Cost involved, Fees TER, Performance, Dividends and Size.

From this journey i learned a few things:
  1. Sygnia in TFSA is lowest cost S&P500, Pays dividend, where Satrix performs better, but does not pay dividend, and slight higher Fees.
  2. Satrix ZAR ETF seems very high in Fees!! Buy does pay Dividens x4 a year.
  3. Sygnia pays x2 a year Divi.
  4. Vanguard pays x4 a year Divi, Lowest cost, but keep in mind the USD/ZAR conversion fees.
Maybe soon i can make up my mind on the correct ETF to have for future investments lol.... ( I have maxed out my TFSA start of fin year in Sygnia S&p500, 10X total world and 1nvest Info and tech - Uneducated but just to get started and to get money in)

But now I am busy planning for long term, and future investments, where the best funds are to stash. Obviously after putting money in my RA and Home Bonds.

Part 3 will follow as i investigate more on Non equity ETF and if there is a place for those in my portfolio..
 
@rjozen Good job on digging into things, but be careful of looking at things the wrong way and under the difference between funds, especially allocations.

Paying or not paying dividends should not factor your primary decision until it comes to the taxation of things. Funds that don't distribute doesn't mean you lose the dividends, it just becomes part of the price return.

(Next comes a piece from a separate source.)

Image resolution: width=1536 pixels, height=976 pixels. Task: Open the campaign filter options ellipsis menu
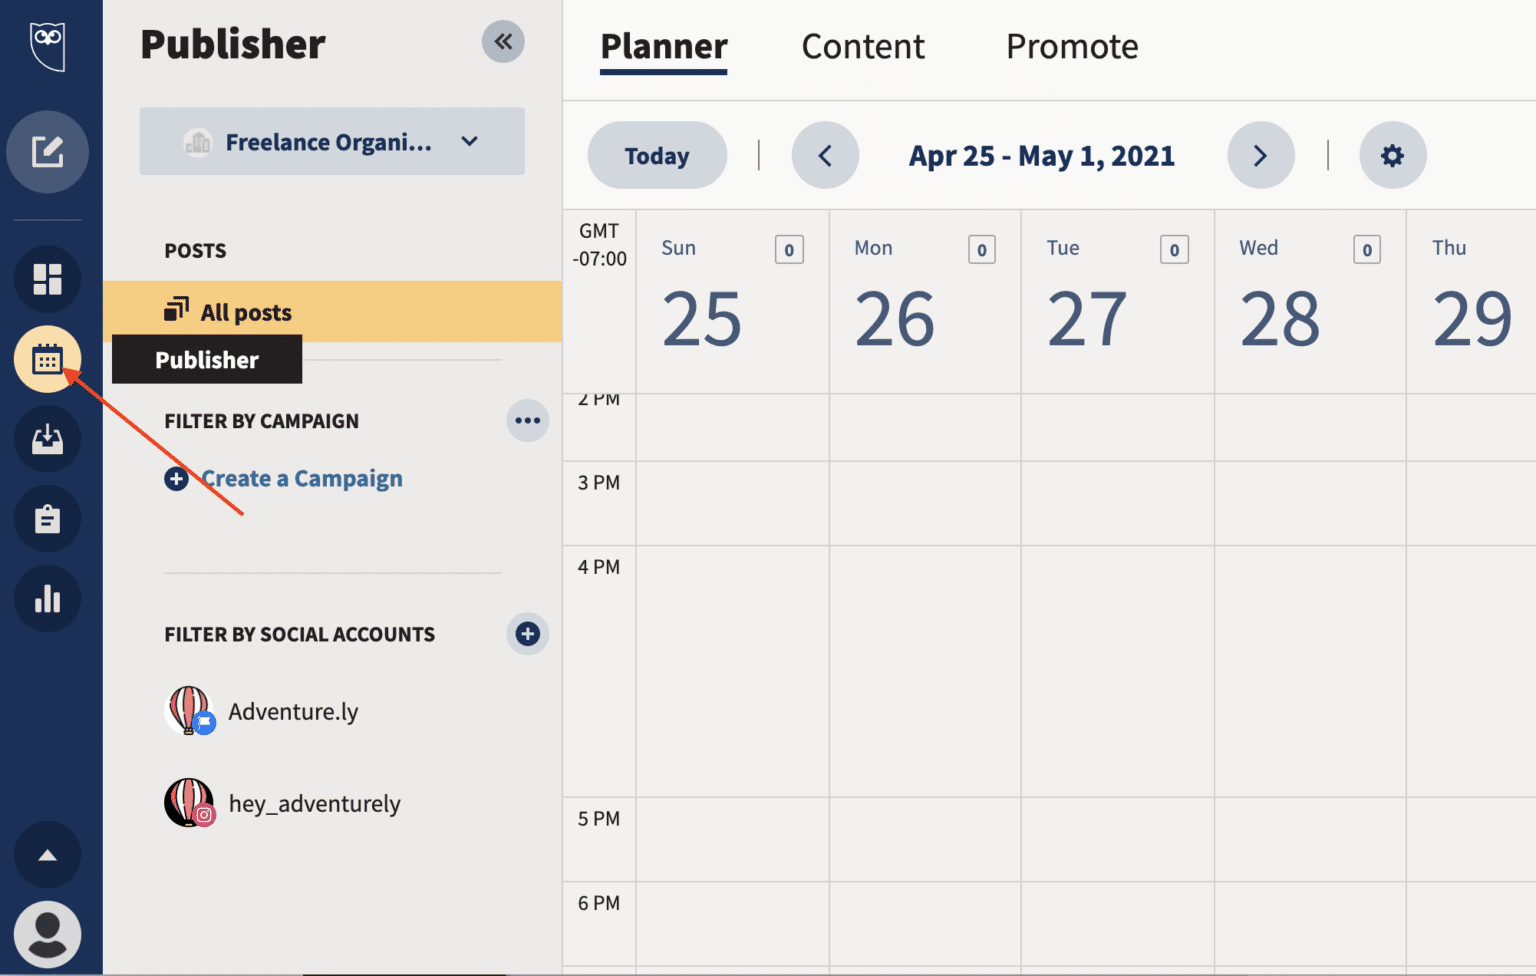(x=527, y=420)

The time horizons you are referencing in your sheet is going to potentially create bias investment decisions for you. Past returns on their own are literally meaningless. You should ignore max as you can't compare investments over different time horizons or different Inceptions.

If you want to invest in XYZ, choose a low cost fund that replicates the index as best as possible. Sygnia and Satrix for example in terms of MSCI is different, one physically buys the shares while the other purchases an offshore feeder fund. So dividends in terms of distributing or accumulating might be different as well as replication accuracy.
 
@faith4l Yeah 100% agree, I have all this data gathered, but still in the clouds when it comes to making the right decision on the best ETF to suite my needs lol... For last few weeks been reading up, but at no place confident to make a long term decision.

And I have not even started investigating non equity variants... :(

What would you say is the Top 3 things to keep in mind considering a ETF to invest in?
  1. Lowest Cost
  2. Fund size
  3. Ability to replicate index?
 
@rjozen Funds should compliment your investment strategy in the correct investment vehicle.

Rather start with...
  • What are my short term goals
  • What are my long term goals
  • Do I have debts that I need to get rid of if first
  • Do I have a buffer/emergency savings
  • What are my time horizons and risk tolerance for all these goals.
  • Then, for whichever goals, what is the best place to park/investment my money.
  • Now, the best place is a combination of funds in platforms in potentially different investment vehicles (RA, TFSA, Taxable local and offshore. Endowment etc).
So, don't pick a fund for the sake of it, pick a fund that fits your overall portfolio, allocation, risk etc.
 
Fund costs can be different since if you for example invest via asset managers like Allan Gray, Sygnia, Coronation etc. They charge less for all their in-house funds vs you investing via their platform in other fund managers funds. There is additional administration cost involved.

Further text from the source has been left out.